# WHAT NEEDS TO BE DONE
In the entries below, find the line with "Free Shipping on" and print exactly every line from there up to and including the line with "Meshes 3D (197, 1347)", with no other lines.

# GIVEN INFORMATION

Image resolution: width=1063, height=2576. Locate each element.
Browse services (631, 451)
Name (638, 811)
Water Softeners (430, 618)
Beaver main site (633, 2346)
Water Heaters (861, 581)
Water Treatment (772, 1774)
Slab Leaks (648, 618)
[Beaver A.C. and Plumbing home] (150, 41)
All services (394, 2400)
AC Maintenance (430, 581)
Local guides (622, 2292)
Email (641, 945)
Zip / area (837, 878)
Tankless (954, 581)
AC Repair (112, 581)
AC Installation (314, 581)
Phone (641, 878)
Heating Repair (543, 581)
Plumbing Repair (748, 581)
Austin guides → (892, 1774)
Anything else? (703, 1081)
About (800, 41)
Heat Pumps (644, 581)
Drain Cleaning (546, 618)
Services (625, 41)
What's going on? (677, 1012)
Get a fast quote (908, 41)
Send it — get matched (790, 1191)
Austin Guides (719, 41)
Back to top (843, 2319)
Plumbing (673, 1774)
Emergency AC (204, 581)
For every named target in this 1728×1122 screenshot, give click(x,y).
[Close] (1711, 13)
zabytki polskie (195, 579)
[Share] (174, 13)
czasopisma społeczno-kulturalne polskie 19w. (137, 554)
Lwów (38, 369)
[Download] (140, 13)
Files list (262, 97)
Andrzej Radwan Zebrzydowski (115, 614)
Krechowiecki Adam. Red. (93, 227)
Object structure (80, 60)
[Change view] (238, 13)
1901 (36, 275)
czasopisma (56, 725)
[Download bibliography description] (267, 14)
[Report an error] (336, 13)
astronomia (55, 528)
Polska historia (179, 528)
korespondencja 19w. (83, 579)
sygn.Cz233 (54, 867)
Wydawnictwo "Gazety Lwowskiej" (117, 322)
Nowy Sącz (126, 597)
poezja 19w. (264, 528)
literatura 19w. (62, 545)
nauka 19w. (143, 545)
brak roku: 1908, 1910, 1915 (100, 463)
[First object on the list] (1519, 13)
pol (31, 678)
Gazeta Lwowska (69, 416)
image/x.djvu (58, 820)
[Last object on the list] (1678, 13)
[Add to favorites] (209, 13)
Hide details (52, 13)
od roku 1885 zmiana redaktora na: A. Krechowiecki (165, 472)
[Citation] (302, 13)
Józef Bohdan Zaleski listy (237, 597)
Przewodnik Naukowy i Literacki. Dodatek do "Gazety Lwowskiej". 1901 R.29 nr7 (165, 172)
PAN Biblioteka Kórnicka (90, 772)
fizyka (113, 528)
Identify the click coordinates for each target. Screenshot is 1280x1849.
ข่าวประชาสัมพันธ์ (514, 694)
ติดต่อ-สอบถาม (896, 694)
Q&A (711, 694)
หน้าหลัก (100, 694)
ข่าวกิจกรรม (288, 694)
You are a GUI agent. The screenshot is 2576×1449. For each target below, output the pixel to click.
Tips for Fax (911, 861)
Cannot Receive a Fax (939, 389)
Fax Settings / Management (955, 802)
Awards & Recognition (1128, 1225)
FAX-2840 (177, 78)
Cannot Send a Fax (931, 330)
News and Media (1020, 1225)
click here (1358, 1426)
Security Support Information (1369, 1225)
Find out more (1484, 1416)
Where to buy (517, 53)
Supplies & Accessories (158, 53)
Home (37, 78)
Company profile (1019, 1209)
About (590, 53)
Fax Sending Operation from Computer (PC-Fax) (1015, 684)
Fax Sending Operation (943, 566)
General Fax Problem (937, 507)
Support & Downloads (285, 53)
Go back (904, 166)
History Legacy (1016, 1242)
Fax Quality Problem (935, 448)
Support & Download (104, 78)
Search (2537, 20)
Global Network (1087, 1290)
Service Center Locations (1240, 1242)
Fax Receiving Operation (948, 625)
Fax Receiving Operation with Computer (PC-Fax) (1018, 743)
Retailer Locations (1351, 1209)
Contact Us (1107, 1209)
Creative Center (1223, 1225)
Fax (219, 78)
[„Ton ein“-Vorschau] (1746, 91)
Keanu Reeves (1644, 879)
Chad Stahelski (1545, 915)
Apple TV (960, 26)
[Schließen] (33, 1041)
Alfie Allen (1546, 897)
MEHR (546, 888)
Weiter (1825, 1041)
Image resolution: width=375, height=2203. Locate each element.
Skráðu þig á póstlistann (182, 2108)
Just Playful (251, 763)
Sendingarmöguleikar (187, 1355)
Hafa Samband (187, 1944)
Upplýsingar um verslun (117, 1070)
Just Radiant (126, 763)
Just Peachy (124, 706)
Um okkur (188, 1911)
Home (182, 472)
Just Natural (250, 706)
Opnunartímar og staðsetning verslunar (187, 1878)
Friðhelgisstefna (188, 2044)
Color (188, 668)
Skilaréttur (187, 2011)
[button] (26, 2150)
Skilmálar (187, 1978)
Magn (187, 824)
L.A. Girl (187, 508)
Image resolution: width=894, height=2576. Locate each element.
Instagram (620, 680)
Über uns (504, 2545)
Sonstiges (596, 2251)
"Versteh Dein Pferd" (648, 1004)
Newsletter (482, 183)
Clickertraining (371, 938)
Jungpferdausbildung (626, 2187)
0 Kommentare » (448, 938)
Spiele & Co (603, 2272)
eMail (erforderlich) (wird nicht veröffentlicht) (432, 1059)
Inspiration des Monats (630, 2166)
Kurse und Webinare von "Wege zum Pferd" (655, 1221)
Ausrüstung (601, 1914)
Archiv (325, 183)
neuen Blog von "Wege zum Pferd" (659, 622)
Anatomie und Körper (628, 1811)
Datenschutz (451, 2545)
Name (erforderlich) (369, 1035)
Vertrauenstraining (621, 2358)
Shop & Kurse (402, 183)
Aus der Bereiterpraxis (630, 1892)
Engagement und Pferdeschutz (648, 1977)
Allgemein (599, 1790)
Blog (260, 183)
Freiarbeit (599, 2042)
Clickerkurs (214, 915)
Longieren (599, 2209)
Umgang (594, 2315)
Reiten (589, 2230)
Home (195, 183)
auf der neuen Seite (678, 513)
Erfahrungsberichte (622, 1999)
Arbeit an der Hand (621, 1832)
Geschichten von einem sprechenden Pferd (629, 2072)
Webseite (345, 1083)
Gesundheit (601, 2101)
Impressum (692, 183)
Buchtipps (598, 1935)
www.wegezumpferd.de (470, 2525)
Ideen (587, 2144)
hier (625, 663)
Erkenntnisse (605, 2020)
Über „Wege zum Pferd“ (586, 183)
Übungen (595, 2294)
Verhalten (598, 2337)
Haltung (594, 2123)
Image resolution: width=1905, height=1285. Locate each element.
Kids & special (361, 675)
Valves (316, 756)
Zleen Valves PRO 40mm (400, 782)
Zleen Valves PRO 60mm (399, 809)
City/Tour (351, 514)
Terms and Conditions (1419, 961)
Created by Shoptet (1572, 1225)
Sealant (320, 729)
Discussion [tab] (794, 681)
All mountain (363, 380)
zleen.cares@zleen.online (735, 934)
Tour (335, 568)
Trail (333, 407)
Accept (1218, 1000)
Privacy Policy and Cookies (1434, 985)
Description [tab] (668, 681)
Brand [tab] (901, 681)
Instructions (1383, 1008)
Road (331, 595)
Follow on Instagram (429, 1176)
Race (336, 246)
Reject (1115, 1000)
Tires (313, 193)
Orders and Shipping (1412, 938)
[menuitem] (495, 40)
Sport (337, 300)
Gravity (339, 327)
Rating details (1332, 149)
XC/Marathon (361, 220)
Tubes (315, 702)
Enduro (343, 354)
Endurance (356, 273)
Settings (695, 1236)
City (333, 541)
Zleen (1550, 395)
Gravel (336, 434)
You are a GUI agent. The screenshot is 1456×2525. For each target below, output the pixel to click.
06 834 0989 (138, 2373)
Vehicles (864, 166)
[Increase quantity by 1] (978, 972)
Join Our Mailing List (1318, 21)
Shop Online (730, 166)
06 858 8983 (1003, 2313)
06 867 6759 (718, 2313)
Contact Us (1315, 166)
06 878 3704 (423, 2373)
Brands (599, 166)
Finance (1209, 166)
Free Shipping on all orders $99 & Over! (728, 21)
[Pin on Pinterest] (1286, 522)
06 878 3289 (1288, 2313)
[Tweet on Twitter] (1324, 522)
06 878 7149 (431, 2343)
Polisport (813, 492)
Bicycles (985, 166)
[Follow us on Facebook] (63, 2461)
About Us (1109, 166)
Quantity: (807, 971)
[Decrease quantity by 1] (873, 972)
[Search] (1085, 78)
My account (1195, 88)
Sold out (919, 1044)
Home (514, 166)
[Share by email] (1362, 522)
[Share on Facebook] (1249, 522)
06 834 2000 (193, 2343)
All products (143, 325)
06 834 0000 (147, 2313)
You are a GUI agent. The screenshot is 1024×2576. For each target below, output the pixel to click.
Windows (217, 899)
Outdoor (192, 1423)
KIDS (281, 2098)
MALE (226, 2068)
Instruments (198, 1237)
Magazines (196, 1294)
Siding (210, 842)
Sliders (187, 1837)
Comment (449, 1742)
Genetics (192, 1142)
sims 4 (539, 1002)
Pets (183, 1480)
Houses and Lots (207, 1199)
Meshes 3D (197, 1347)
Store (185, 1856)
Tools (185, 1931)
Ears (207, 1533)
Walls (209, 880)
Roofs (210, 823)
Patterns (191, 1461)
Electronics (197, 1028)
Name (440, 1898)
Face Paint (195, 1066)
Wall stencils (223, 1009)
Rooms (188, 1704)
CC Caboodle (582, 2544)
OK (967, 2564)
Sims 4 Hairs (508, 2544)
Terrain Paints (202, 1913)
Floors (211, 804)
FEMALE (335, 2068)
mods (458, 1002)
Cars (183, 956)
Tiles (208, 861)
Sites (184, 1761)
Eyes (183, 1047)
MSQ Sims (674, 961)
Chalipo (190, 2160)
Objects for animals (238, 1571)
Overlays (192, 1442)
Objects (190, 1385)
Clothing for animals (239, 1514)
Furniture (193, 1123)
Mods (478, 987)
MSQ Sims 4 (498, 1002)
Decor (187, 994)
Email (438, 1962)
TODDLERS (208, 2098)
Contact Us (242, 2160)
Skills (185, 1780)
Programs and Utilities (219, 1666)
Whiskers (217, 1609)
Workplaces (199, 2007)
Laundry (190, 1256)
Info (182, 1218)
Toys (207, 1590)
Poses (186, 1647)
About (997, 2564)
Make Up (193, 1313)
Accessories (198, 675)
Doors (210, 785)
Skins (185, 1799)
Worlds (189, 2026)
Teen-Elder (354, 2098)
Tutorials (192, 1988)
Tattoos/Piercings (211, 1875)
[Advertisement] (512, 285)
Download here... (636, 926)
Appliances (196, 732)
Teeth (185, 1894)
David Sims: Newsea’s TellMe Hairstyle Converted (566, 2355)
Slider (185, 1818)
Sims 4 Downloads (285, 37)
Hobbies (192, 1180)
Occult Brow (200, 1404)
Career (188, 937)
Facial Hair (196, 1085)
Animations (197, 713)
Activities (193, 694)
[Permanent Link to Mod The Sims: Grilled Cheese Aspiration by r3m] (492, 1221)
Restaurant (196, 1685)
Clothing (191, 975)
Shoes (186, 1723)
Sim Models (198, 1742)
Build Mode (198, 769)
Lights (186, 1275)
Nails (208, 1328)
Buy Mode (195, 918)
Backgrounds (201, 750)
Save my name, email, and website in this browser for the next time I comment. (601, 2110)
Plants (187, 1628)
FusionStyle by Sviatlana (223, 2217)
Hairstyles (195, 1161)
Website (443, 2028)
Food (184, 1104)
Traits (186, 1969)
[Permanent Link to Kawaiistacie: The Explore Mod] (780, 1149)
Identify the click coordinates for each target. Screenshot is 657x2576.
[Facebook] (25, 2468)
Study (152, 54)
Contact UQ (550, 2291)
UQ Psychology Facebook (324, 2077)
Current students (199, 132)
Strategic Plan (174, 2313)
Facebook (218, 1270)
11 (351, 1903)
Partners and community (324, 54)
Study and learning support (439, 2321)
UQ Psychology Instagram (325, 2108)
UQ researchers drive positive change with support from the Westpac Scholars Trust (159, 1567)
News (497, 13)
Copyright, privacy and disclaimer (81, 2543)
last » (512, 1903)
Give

# ANSWER TO THIS EXERCISE
Free Shipping on all orders $99 & Over! (728, 21)
[Pin on Pinterest] (1286, 522)
06 878 3289 (1288, 2313)
[Tweet on Twitter] (1324, 522)
06 878 7149 (431, 2343)
Polisport (813, 492)
Bicycles (985, 166)
[Follow us on Facebook] (63, 2461)
About Us (1109, 166)
Quantity: (807, 971)
[Decrease quantity by 1] (873, 972)
[Search] (1085, 78)
My account (1195, 88)
Sold out (919, 1044)
Home (514, 166)
[Share by email] (1362, 522)
[Share on Facebook] (1249, 522)
06 834 2000 (193, 2343)
All products (143, 325)
06 834 0000 (147, 2313)
You are a GUI agent. The screenshot is 1024×2576. For each target below, output the pixel to click.
Windows (217, 899)
Outdoor (192, 1423)
KIDS (281, 2098)
MALE (226, 2068)
Instruments (198, 1237)
Magazines (196, 1294)
Siding (210, 842)
Sliders (187, 1837)
Comment (449, 1742)
Genetics (192, 1142)
sims 4 (539, 1002)
Pets (183, 1480)
Houses and Lots (207, 1199)
Meshes 3D (197, 1347)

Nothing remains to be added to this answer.